Da mesma forma se construiu a relação entre o sanfoneiro Chambinho e o forró. Nascido em São Paulo, devido à seca do Nordeste, o sanfoneiro voltou ao Piauí para resgatar suas raízes musicais, tocando a sanfona herdada da família. Para ele, o forró já é um patrimônio do Brasil. “Eu posso dizer isso porque vivo de forró o ano todo, ele é a trilha sonora da população de janeiro a janeiro. Durante o ano todo, eu toco por esse Brasil sem sair da pisada. É claro que em junho a agenda fica cheia, mas o forró continua sendo a música do povo em várias épocas do ano.”

Já Maciel Salú, um dos expoentes da rabeca em Pernambuco, relembra que, no início da sua carreira, tocava triângulo e zabumba com o tio na banda Os quentes do forró. Na adolescência, aprendeu com o pai e com o avô a tocar músicas de Luiz Gonzaga, Jackson do Pandeiro e Trio Nordestino na rabeca – o primeiro instrumento melódico a ser usado no forró, anterior à utilização da sanfona. Em entrevista à Continente, Salú expressa seu desejo de que a salvaguarda do forró possa trazer os artistas locais aos shows promovidos pelo poder público, já que hoje eles estão sendo esquecidos nesse cenário.

“Infelizmente, os grandes mestres do forró estão perdendo espaço nas celebrações tradicionais das cidades, nas festas de Reis, das Padroeiras e no São João. Com isso, outros instrumentos típicos também vão sendo esquecidos, como a sanfona de oito baixos, os pífanos. Então, a gente espera que a patrimonialização do forró possa dar mais oportunidades a essas expressões culturais que estão sendo deixadas de lado”, reforça ele.

Conhecida como a rainha do forró, Anastácia reclama da demora de transformar o forró em Patrimônio Cultural Imaterial do Brasil. A cantora é também compositora de diversos forrós famosos, entre eles Eu só quero um xodó, sendo parceira de Dominguinhos em mais de 200 canções. Recifense radicada em São Paulo, Anastácia sente orgulho da marca nordestina que o forró deixa no Sudeste.

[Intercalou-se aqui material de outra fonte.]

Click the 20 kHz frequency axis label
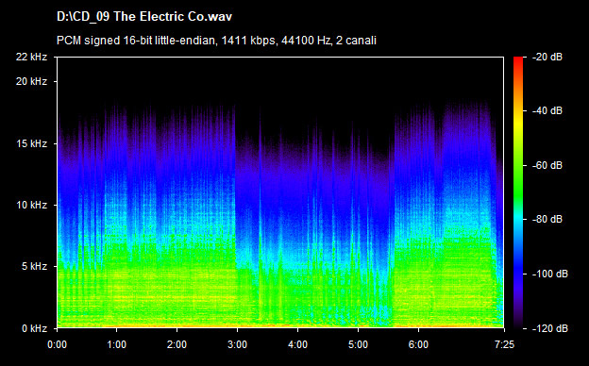 click(x=31, y=81)
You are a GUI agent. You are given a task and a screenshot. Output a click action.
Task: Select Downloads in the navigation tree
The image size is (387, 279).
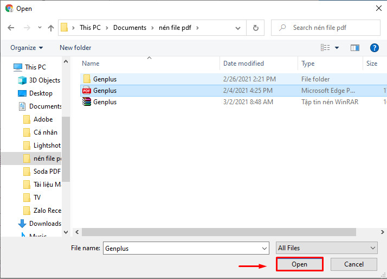[45, 223]
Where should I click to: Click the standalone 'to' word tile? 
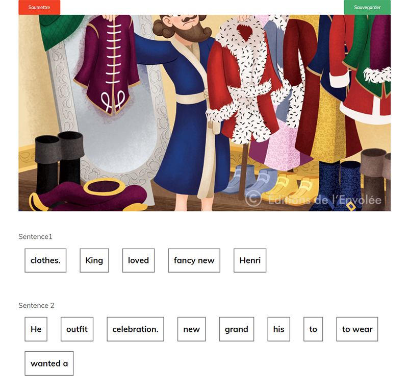[x=313, y=329]
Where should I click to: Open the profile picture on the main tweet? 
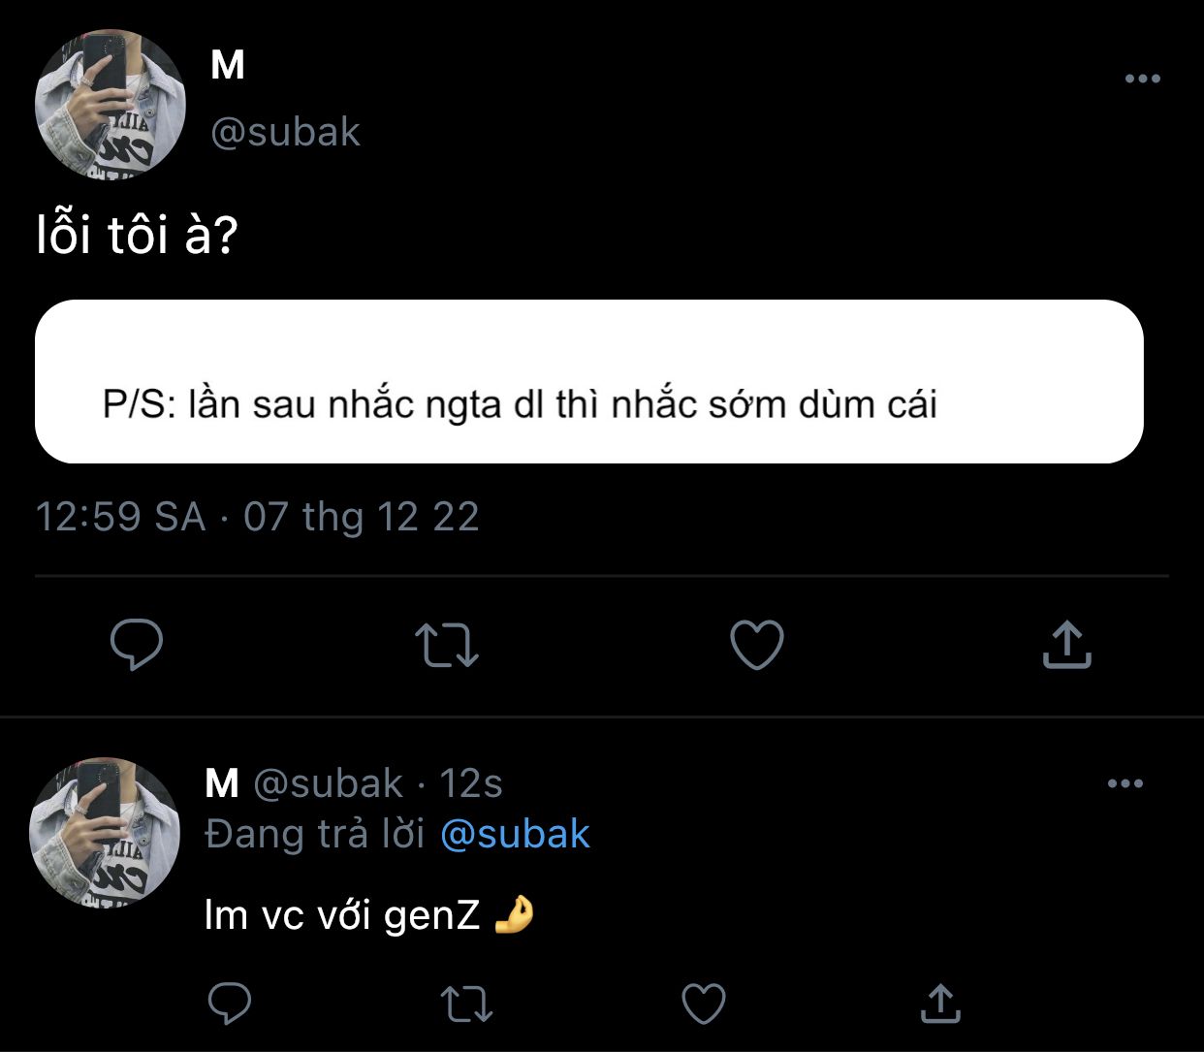click(110, 105)
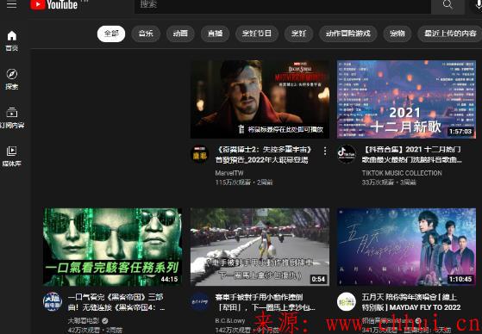Open TIKTOK MUSIC COLLECTION channel link
482x334 pixels.
point(402,173)
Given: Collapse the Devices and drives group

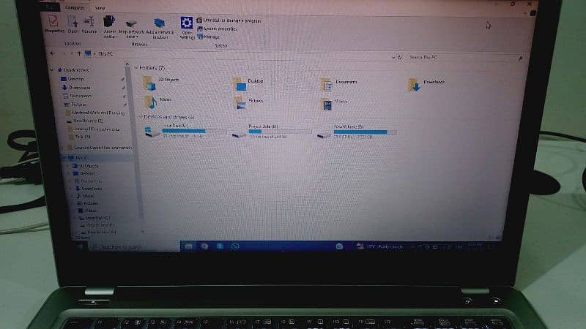Looking at the screenshot, I should tap(141, 116).
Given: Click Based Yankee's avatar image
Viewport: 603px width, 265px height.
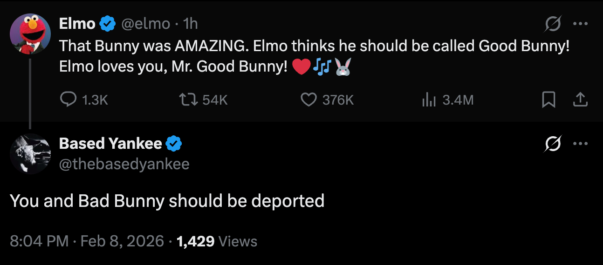Looking at the screenshot, I should (x=30, y=153).
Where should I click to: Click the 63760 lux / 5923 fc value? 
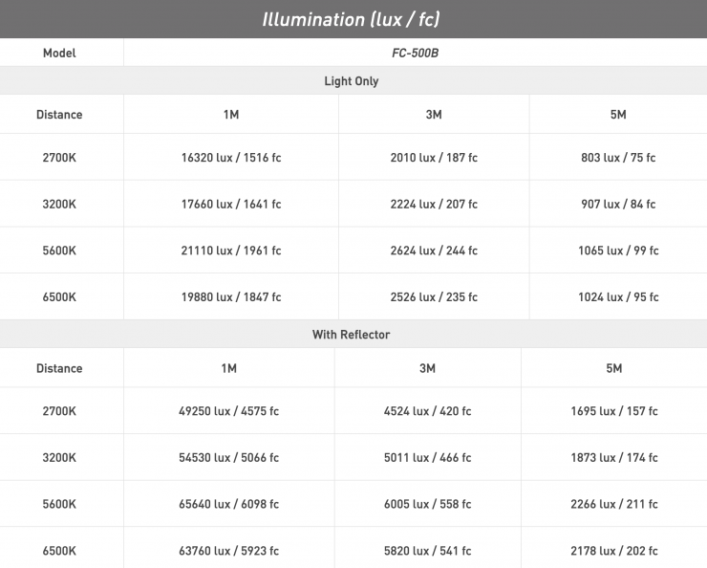pyautogui.click(x=228, y=550)
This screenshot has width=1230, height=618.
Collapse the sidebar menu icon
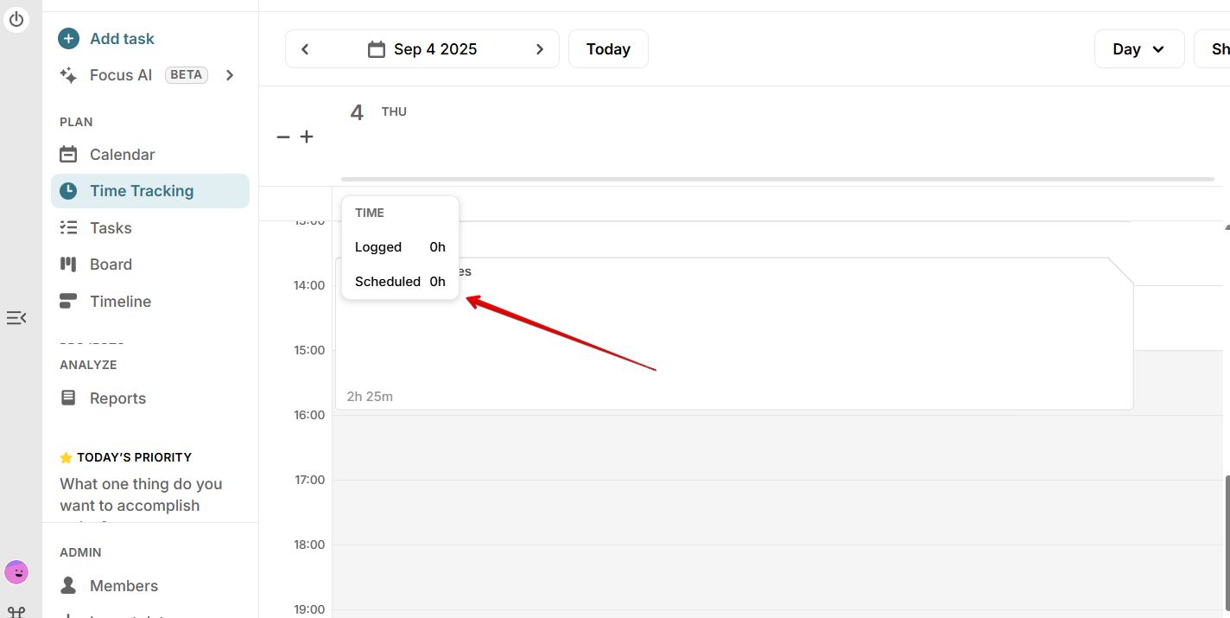click(16, 318)
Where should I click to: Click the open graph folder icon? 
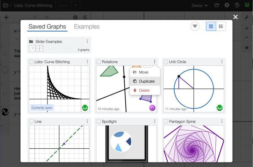click(x=5, y=6)
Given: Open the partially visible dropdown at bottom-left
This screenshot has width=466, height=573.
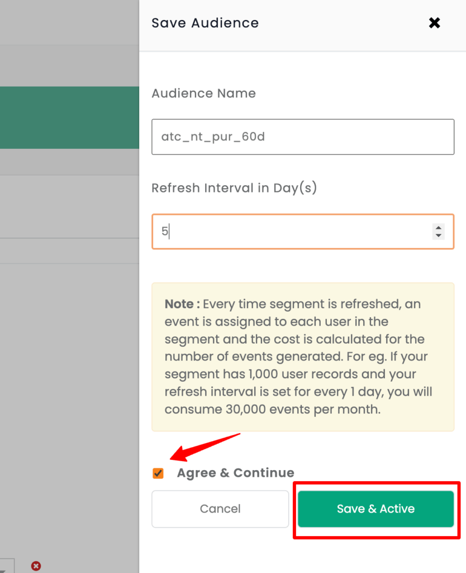Looking at the screenshot, I should click(x=7, y=566).
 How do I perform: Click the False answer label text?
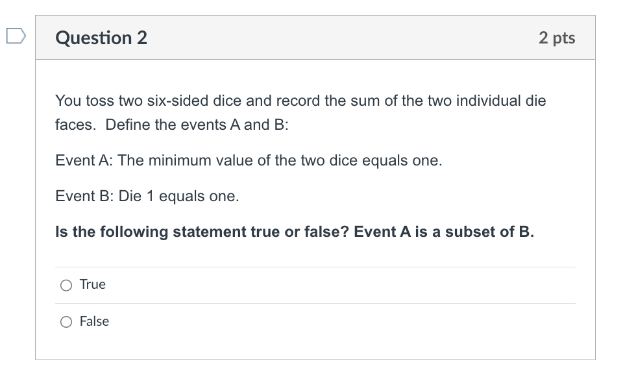[x=93, y=321]
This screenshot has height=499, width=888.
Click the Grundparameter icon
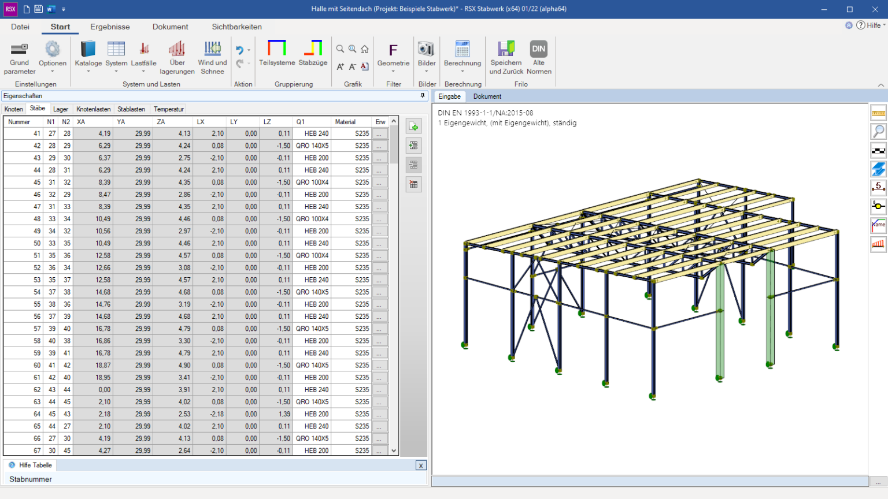point(19,50)
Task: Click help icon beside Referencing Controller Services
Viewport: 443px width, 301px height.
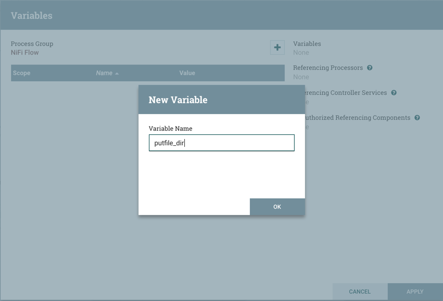Action: pos(394,93)
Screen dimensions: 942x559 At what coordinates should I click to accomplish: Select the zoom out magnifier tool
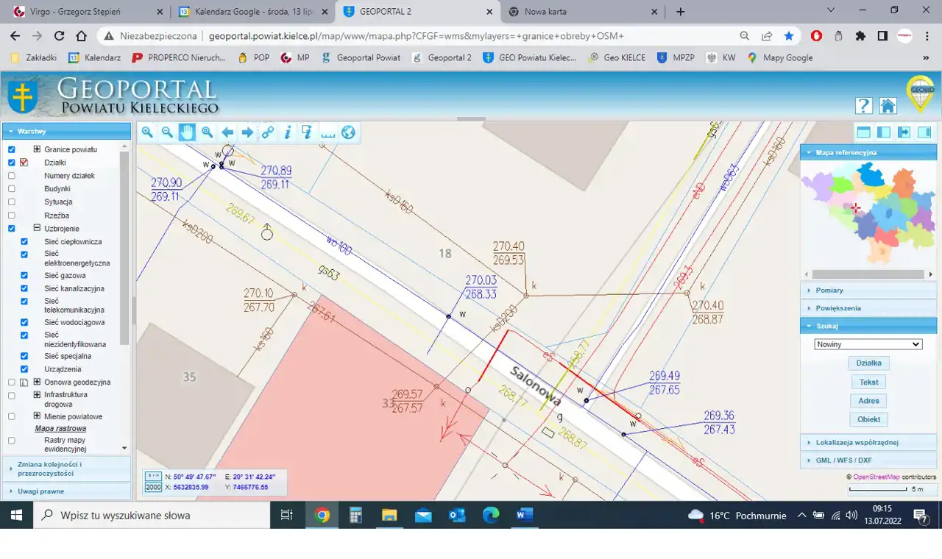(x=167, y=132)
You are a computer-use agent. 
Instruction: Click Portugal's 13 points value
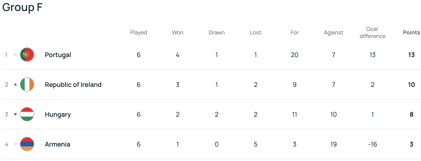pos(411,55)
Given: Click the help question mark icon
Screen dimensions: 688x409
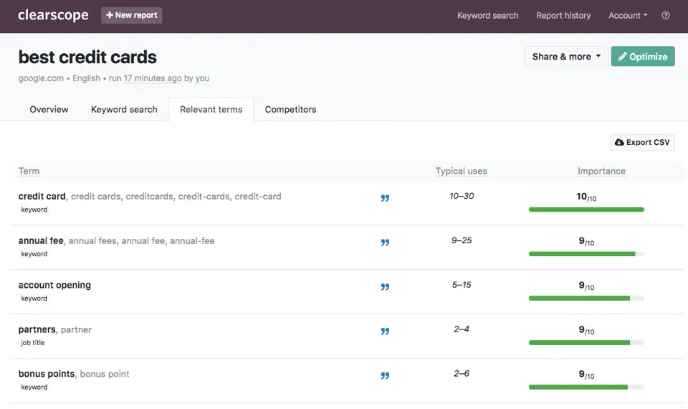Looking at the screenshot, I should tap(665, 15).
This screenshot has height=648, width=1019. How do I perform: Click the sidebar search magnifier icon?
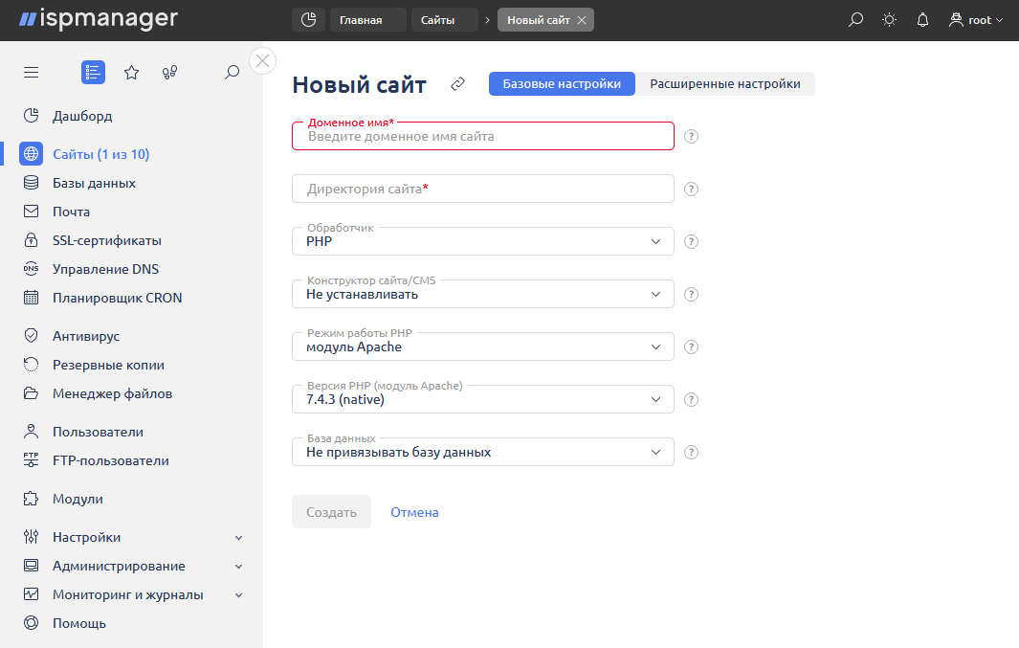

“Aqui em São Paulo, onde vivo desde 1960, a gente vê o forró na boca do povo: hoje em dia, em todo bairro tem uma festa de forró, em todo canto você encontra um salão de dança, um bar, uma casa de show que só toca forró. São quatro milhões de nordestinos que moram na cidade e estão sempre revigorando o ritmo, que antes sofria muito preconceito por ser coisa do Nordeste, mas que hoje só cresce entre o público de jovens, que também tomou gosto pelo forró”, comemora ela.

Assim, entre celebrações e expectativas de toda a comunidade forrozeira, a salvaguarda do forró deve preservar os aspectos culturais e históricos que já o constituem como um patrimônio do país. O gênero integra um imaginário coletivo e a memória social de um Brasil que vai muito além do Nordeste, carregando em suas músicas, ritmos, instrumentos e festejos não só traços da identidade e diversidade brasileira, mas, sobretudo, a sua sensibilidade artística. Logo em breve, portanto, as Matrizes Tradicionais do Forró se tornarão Patrimônio Cultural Imaterial do Brasil, garantindo assim que a história que compõe essa complexa expressão cultural seja uma narrativa conhecida por todos.

PAULA MASCARENHAS, graduada em Letras pela UFBA, estudante de Jornalismo na UFPE.